Friday 31 August 2007

The day after

I haven't taken today's "happy" pill yet. I'm supposed to take them at the same time each day but I am gradually going to move the time on each day until it falls outside works hours. I have to keep my head at work.
Today being friday is a half day at work which is nice. I felt very wired, had my head in my hands at times but was heavily compensating as well, which meant that I worked much harder in between times than I have for a long time. I am finding conversation with my colleagues strange, like it's an effort to appear normal. In doing that of course I think I make myself appear more weird. Also I caught Mike, on of my colleagues, looking at my arm, you can see the gashs even with a long sleeve shirt on cos they are right down to my wrist. He didn't say anything but I wish he hadn't seen. I am so ashamed.
I think I have to admit now that I am having some kind of breakdown.
I know some of the stuff I write here is quite scary, but the alternative is to bottle it and this is a safe release. Knowing that people are reading it (the hit counter is going up) is also helpful. Please feel welcome to comment.
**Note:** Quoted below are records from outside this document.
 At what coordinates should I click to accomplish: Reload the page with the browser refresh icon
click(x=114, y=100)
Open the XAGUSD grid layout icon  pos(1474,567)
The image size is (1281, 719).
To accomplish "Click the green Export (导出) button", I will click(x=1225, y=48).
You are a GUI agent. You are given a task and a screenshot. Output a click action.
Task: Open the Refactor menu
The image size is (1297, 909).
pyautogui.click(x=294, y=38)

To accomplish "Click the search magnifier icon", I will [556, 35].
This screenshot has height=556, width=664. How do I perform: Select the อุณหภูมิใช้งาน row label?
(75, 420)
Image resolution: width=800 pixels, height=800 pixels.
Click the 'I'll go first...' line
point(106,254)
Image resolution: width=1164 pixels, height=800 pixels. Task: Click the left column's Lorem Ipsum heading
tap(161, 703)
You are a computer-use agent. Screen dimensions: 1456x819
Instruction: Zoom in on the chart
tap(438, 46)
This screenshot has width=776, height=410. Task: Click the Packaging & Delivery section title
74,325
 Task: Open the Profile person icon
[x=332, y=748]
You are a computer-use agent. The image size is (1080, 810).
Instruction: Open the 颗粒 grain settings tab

On Sunday I have agreed to go to our townwide church service with Ian. I haven't been much since Katie left but I think it might do some good.
I think there is church music practice tonight. I am a bit nervous about it again ,I will be full of Sertraline by then again and who knows where my head will be. However giving up the church music would be so hard.
One of the things that Sue said to me was very comforting. My mind is often in dark places, sometimes very dark and alone. She said that actually God follows me into those dark places and stays with me. If your not a Christian that won't make sense but I connected with it. That will probably find its way into my music at some point too.
I need to start behaving better too. No men. No cutting. At the moment they are mutually exclusive, I can't do one if I'm doing the other, but I should do neither. I confessed to Sue last night - that was the first step.